RNA-binding proteins (RBPs) are integral players in post-transcriptional gene regulation, affecting every step of RNA metabolism. Mass spectrometry (MS)-based proteomics has been used to elucidate the RNA-interactome in various biological systems. However, the profiling resolution of RNA-binding sites or domains had long been poor and vague stage. To overcome the existing limitations in MS based RNA interactome mapping, the proteomics team focused their efforts on the method development for high-resolution mapping of RNA-protein interactions even at a single amino acid resolution, reporting a couple of representative methods.
RBS-ID (NSMB, 2020), pRBS-ID (Nature Comm, 2021), which implement chemical treatment (hydrofluoric acid, HF) to completely digest the UV-crosslinked RNA adduct to a single ribonucleoside (uridine and 4-thiouridine/6-thioguanosine, respectively). The single ribonucleoside adduct minimized MS/MS search space, thereby drastically improving the RBS identification rate. This approach using chemical cleavage instead of enzymatic digestion enabled us to reliably pinpoint individual amino acids as RBSs, providing a single amino acid-resolution.
We are applying the RBS-ID experiment to various cell line samples from different tissue origins at diverse cellular context or stress conditions in order to generate the most comprehensive RBSs in as many RBPs as possible. Furthermore, we will perform 6-thioguanosine pRBS-ID to cover guanosine binding RBSs as well. With the large-scale MS datasets of both RBS-ID and pRBS-ID, we plan to construct the most comprehensive RBS database (RBS-atlas) for public use.

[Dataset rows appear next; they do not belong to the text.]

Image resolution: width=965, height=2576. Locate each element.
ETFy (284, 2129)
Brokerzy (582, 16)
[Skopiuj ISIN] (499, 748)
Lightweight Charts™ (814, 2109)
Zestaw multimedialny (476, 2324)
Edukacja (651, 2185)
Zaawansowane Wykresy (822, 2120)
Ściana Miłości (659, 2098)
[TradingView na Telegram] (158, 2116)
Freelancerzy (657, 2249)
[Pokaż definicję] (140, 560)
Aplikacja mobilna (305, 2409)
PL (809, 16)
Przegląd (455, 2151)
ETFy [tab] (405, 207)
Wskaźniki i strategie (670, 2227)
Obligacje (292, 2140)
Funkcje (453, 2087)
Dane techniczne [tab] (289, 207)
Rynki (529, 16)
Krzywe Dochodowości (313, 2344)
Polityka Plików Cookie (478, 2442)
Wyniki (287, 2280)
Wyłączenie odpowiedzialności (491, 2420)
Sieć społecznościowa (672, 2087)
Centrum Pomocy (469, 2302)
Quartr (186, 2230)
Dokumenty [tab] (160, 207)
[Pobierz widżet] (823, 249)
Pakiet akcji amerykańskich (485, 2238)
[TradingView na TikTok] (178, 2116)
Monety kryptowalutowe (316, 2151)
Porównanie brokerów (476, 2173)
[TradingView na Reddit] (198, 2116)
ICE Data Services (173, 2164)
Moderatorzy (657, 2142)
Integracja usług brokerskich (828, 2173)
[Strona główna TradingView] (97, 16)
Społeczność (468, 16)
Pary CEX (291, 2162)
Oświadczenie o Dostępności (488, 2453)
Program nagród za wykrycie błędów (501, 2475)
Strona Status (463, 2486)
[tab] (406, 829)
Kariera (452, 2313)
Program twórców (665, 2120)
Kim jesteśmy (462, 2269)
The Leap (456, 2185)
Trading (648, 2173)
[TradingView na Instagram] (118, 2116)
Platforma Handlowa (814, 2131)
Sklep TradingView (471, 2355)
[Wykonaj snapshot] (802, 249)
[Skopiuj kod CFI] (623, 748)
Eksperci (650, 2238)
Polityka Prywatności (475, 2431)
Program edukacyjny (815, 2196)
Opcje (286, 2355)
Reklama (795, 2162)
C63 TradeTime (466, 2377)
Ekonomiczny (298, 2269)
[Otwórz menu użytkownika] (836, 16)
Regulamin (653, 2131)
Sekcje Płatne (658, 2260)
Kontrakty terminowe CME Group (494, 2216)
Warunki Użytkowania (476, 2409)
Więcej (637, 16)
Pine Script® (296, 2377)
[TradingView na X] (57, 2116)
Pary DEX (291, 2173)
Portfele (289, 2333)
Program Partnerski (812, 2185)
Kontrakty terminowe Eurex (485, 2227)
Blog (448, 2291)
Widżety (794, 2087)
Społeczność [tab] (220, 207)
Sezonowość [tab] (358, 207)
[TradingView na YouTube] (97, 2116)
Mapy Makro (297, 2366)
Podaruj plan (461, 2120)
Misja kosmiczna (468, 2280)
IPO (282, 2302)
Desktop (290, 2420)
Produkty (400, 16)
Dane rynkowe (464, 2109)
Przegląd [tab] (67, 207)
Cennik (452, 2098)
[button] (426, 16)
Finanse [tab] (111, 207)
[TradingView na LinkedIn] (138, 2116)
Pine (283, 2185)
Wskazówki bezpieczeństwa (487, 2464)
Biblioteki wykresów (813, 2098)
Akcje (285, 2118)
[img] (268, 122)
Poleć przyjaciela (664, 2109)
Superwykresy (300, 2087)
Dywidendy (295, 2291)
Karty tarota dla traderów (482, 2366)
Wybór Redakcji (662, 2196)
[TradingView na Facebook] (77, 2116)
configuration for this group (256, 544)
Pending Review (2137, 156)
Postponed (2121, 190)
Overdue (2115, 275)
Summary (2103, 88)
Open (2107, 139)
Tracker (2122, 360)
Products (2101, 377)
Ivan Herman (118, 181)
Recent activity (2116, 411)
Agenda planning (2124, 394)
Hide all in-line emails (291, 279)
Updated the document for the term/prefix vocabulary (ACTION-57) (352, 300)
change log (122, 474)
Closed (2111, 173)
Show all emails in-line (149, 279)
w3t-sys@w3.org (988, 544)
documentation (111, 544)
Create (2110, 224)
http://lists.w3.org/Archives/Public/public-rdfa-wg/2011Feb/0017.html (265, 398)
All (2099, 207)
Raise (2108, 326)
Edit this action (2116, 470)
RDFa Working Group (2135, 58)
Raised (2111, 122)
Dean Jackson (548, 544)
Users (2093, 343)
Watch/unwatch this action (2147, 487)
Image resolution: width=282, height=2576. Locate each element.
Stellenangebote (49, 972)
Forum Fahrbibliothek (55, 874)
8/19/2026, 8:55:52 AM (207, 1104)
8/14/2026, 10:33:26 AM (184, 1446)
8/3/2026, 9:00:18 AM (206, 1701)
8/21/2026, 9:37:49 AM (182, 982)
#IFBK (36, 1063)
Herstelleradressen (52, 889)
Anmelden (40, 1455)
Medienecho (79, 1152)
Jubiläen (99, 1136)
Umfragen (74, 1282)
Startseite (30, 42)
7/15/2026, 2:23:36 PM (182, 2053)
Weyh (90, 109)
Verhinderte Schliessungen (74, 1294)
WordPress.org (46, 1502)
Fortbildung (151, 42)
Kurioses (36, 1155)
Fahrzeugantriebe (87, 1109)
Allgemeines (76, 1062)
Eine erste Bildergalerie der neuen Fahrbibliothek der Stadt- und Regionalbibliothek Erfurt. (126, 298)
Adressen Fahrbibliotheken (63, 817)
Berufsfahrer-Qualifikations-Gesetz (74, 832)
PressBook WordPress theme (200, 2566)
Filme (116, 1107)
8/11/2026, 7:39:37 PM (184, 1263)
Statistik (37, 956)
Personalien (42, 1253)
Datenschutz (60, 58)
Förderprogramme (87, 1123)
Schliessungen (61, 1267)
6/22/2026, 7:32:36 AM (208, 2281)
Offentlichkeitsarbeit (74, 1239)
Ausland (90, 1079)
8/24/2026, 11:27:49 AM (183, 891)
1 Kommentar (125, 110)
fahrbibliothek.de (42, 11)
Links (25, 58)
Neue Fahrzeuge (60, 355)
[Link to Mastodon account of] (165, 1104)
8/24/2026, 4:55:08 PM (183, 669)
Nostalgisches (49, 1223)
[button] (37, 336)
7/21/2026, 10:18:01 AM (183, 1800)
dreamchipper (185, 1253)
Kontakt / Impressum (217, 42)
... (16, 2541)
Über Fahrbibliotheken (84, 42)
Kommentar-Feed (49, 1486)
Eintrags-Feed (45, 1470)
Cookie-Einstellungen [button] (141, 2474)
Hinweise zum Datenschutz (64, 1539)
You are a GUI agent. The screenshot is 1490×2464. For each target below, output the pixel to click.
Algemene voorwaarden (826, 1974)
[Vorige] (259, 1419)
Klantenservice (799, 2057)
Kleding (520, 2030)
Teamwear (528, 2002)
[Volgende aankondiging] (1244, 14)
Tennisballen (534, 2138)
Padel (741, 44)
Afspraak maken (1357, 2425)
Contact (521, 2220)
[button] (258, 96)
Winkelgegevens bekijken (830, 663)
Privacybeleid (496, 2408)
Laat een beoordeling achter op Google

We actively pursuing to develop new chemical tools to expand nucleobase coverage in RNA-protein interactomics, since currently only uridine is the near exclusive crosslinking base. Various types of photocrosslinkers are being synthesized to target other nucleobases such as adenosine and cytidine.
Mapping of localized RNA interactome is important to elucidate their roles in the subcellular compartments or membrane-less granules such as p-bodies and stress granules. Because these granules are formed through liquid-liquid phase separation (LLPS), it is not easy to physically purified them without cytosolic proteome interference via conventional methods. Therefore, it has been challenging to investigate the factors governing LLPS and granule formation. We uniquely developed an efficient enrichment protocol of biotinylated peptides for proximity labeling proteomics, enabling ultrasensitive detection of proximity-labeled peptides. Our method unambiguously pinpoints the proximity-labeled sites at single amino acid resolution, thereby ensuring the proximal interaction of the identified proteins with the bait and providing structural information such as topological architecture of membrane proteins at super-resolution compared to conventional proximity proteomics platform.